The new platform infuses their sales, cloud, and marketing platforms with AI capabilities for “anyone” regardless of their role or industry. According to Salesforce, Einstein lets employees “use clicks or code to build AI-powered apps that get smarter with every interaction.”
Einstein is positioned as having your own data scientist focused on applying AI to customer relationships. Einstein has access to a broad set of intelligence including CRM data, email, calendar, social, ERP, and IoT to “deliver predictions and recommendations in context of what you’re trying to do. In some cases, it even automates tasks for you. So you can make smarter decisions with confidence and focus more attention on your customers at every touch point.”
Several predictive analytics companies used the launch to shout, “hey wait, we’ve already mastered AI for sales and marketing.” LeadSpace CEO and former Salesforce CMO Doug Bewsher stated, “B2B marketers need a complete solution that works across multiple channels, in their existing marketing stack.”
“Bad data is the Achilles heel of AI,” continued Bewsher. “AI is only as good as the data available to it. Marketers who want to get the full benefit of AI need to address their data problems first, or they’ll see the same diminishing returns as with traditional marketing automation.”

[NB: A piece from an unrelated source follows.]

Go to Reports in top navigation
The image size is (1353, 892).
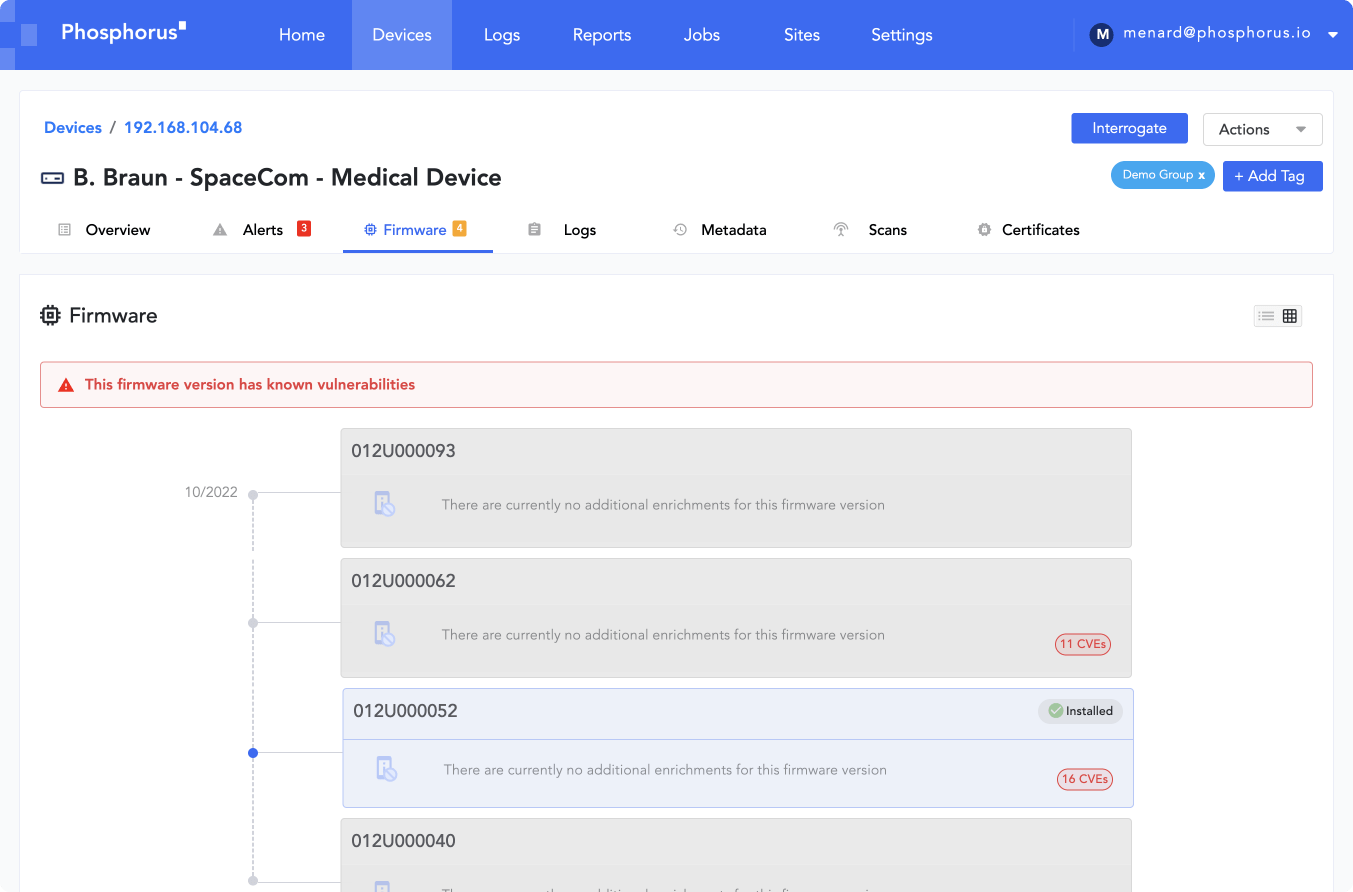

Shashi Upadhyay, CEO at Lattice Engines was a bit more diplomatic in welcoming Einstein. “After having led the market for several years, we are really excited to see the mainstream attention shifting towards AI-based solutions for marketing and sales. The Einstein announcement from Salesforce is a great step forward, as it will serve to educate the market and signal that predictive solutions are here to stay.”